Задания:
1: Ответьте по тексту о боярыне Морозовой на три вопроса:
(a) Какого числа Никон стал патриархом?
(b) Сколько ученых иноков пригласили в училище при Преображенском храме?
(c) Кто заступился за боярыню, когда царь велел отобрать у нее вотчины?
2: Перепишите без изменений отрывок текста о боярыне Морозовой от слов «Под влиянием Аввакума» до слов «тот его ценил.».

━━ Текст страницы ━━

25 июля 1652 года патриархом на Руси стал Никон (Никита Минов). Через два года он объявил о церковной реформе на соборе, где было принято решение об исправлении церковных книг по греческим и древнеславянским образцам. Несколько участников собора не подписали его решения. В их числе был протопоп Аввакум.
Весной 1664 года Аввакум поселился у боярыни Морозовой и жил до конца августа: «У света моей, у Федосьи Прокопьевны Морозовы, не выходя жил во дворе, понеже дочь моя духовная» (Повесть. С. 95).
Протопоп Аввакум рассказывает о своих беседах с боярыней Морозовой: «Бывало, сижю с нею и книгу чту, а она прядет и слушает»; «многими дньми» с ним беседовала о «душевном спасении». «Прилежаше бо Феодосья и книжному чтению и черплюще глубину разума от источника словес евангельских и апостольских. Бысть же жена веселообразная и любовная» (Повесть. С. 211). Вместе со своей сестрой Морозова помогала Аввакуму и его семье.
Под влиянием Аввакума боярыня Морозова «всего новоуставления церковного» не приняла и делала это открыто, а не тайно. В ее доме давали приют и изгнанным из монастырей монахиням, и странникам-старообрядцам (Повесть. С. 97). В ее домовой церкви служили по старым книгам. Дом стал центром, куда стекались старообрядцы послушать проповеди протопопа Аввакума. Посыпались доносы царю, и он велел отобрать у боярыни вотчины, но за нее заступилась царица, и они были возвращены.
Нам неизвестно, как относились к расколу покойные братья Морозовы. Однако был у боярыни двоюродный брат, окольничий царя Алексея Михайловича, Федор Михайлович Ртищев (1625—1673), деятель просвещения своего времени. Он вырос вместе с царем, и тот его ценил.
Ртищев выстроил в древнем Андреевском монастыре на берегу Москвы-реки у Воробьевых гор (цел доныне) Преображенский храм и учредил в нем в 1648 году училище для «учительных людей», куда были приглашены 30 ученых иноков из малороссийских и белорусских монастырей. Так было создано «Ртищевское братство» во главе с киевским иеромонахом Епифанием Славинецким, богословом и философом. Здесь спорили сторонники церковных преобразований и защитники старины и своего наследия: протопоп Аввакум «бранился с отступниками до изнеможения <…> особенно с Симеоном Полоцким», которому особо благоволил Никон.[1] Ртищев пытался занять позицию примирителя двух сторон, сблизить «древнерусские и западные духовные ценности». Это ему не удалось, он пережил расформирование «Братства» после опалы Никона, но не дожил до того, как на его основе спустя годы возникла Славяно-греко-латинская академия (1685).

━━━
━━ Собранные данные ━━

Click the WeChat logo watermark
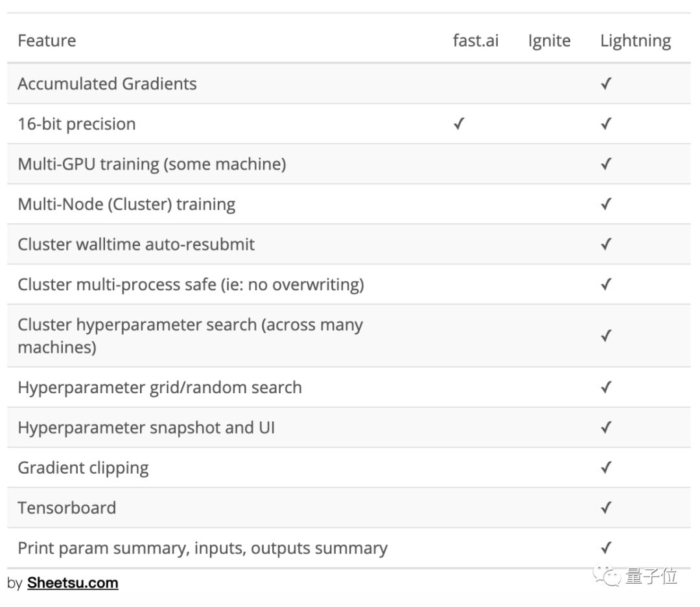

━━━

Полные решения:
1:
(a) 25 июля 1652 года.
(b) 30 ученых иноков.
(c) Царица.

2:
Под влиянием Аввакума боярыня Морозова «всего новоуставления церковного» не приняла и делала это открыто, а не тайно. В ее доме давали приют и изгнанным из монастырей монахиням, и странникам-старообрядцам (Повесть. С. 97). В ее домовой церкви служили по старым книгам. Дом стал центром, куда стекались старообрядцы послушать проповеди протопопа Аввакума. Посыпались доносы царю, и он велел отобрать у боярыни вотчины, но за нее заступилась царица, и они были возвращены.
Нам неизвестно, как относились к расколу покойные братья Морозовы. Однако был у боярыни двоюродный брат, окольничий царя Алексея Михайловича, Федор Михайлович Ртищев (1625—1673), деятель просвещения своего времени. Он вырос вместе с царем, и тот его ценил.